> TASK INSTRUCTIONS: If a line in the listing below includes the string "chart", pull it out.

> RECORD EXCERPTS:
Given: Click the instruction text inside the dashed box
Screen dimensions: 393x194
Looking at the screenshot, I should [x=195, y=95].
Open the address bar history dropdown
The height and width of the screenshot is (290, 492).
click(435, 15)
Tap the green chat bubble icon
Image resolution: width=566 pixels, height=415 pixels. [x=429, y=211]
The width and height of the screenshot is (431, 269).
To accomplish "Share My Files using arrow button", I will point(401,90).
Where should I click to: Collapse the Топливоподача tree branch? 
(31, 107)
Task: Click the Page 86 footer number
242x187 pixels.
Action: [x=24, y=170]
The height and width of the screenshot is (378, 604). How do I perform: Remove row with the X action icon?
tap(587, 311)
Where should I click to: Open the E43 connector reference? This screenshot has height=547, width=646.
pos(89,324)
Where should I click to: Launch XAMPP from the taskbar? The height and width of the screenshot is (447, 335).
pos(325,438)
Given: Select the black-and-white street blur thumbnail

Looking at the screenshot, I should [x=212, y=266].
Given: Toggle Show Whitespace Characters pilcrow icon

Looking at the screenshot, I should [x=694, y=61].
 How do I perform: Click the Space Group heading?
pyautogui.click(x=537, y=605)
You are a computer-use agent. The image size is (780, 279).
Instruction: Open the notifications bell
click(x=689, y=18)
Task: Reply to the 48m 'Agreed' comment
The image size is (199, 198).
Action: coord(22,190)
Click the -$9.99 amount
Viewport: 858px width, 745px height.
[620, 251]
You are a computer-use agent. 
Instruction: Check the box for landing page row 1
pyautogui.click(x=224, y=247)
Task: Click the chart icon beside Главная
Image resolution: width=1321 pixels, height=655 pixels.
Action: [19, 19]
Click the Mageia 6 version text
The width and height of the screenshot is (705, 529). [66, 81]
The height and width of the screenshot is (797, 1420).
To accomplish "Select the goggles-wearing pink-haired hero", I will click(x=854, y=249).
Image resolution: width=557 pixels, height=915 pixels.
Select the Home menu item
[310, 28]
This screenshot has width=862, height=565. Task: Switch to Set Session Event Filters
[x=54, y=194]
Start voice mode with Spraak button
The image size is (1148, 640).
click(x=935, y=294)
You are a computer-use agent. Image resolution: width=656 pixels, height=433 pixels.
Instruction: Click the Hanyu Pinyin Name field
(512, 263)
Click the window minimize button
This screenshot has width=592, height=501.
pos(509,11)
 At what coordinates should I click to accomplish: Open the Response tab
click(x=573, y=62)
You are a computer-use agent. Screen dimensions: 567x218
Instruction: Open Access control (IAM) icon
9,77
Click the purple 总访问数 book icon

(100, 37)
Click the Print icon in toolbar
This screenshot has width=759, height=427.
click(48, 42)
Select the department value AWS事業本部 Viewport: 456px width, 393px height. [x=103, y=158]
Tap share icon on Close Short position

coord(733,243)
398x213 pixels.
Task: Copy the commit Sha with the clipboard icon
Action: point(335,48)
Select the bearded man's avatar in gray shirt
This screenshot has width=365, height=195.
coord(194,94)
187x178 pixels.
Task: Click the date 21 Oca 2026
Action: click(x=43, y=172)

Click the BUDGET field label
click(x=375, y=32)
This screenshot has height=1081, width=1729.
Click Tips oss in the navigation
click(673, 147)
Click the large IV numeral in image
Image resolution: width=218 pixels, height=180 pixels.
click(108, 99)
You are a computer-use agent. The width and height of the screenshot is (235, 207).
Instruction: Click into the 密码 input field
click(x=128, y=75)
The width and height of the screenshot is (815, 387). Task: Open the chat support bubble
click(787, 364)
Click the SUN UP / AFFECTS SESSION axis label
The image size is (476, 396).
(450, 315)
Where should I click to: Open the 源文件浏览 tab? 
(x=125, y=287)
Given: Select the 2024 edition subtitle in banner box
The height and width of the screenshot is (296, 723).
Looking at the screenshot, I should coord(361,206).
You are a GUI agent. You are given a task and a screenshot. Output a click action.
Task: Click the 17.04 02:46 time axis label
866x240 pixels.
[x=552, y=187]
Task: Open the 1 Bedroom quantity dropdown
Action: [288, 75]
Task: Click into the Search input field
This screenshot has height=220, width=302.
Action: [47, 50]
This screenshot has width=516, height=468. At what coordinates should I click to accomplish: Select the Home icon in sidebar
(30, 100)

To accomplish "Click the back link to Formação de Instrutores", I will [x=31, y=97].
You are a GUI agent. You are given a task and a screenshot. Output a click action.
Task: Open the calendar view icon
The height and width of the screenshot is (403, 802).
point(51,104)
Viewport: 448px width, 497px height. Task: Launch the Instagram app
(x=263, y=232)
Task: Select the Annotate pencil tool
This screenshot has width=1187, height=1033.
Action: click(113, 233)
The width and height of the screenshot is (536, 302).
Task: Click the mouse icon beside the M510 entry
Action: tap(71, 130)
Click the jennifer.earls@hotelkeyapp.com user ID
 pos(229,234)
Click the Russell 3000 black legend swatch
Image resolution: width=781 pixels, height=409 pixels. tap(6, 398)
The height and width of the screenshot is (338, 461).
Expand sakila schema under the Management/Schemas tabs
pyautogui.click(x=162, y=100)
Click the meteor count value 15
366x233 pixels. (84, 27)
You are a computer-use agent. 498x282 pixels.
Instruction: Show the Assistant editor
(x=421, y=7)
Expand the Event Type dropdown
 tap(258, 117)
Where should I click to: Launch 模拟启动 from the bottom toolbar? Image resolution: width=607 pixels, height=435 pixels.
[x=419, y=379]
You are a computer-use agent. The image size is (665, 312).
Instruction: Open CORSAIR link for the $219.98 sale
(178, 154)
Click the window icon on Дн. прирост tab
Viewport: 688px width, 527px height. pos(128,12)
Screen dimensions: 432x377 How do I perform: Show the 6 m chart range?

> RESPONSE TO THE TASK:
Task: Click the chart icon beside Главная
Screen dimensions: 432x377 How do I perform: Show the 6 m chart range?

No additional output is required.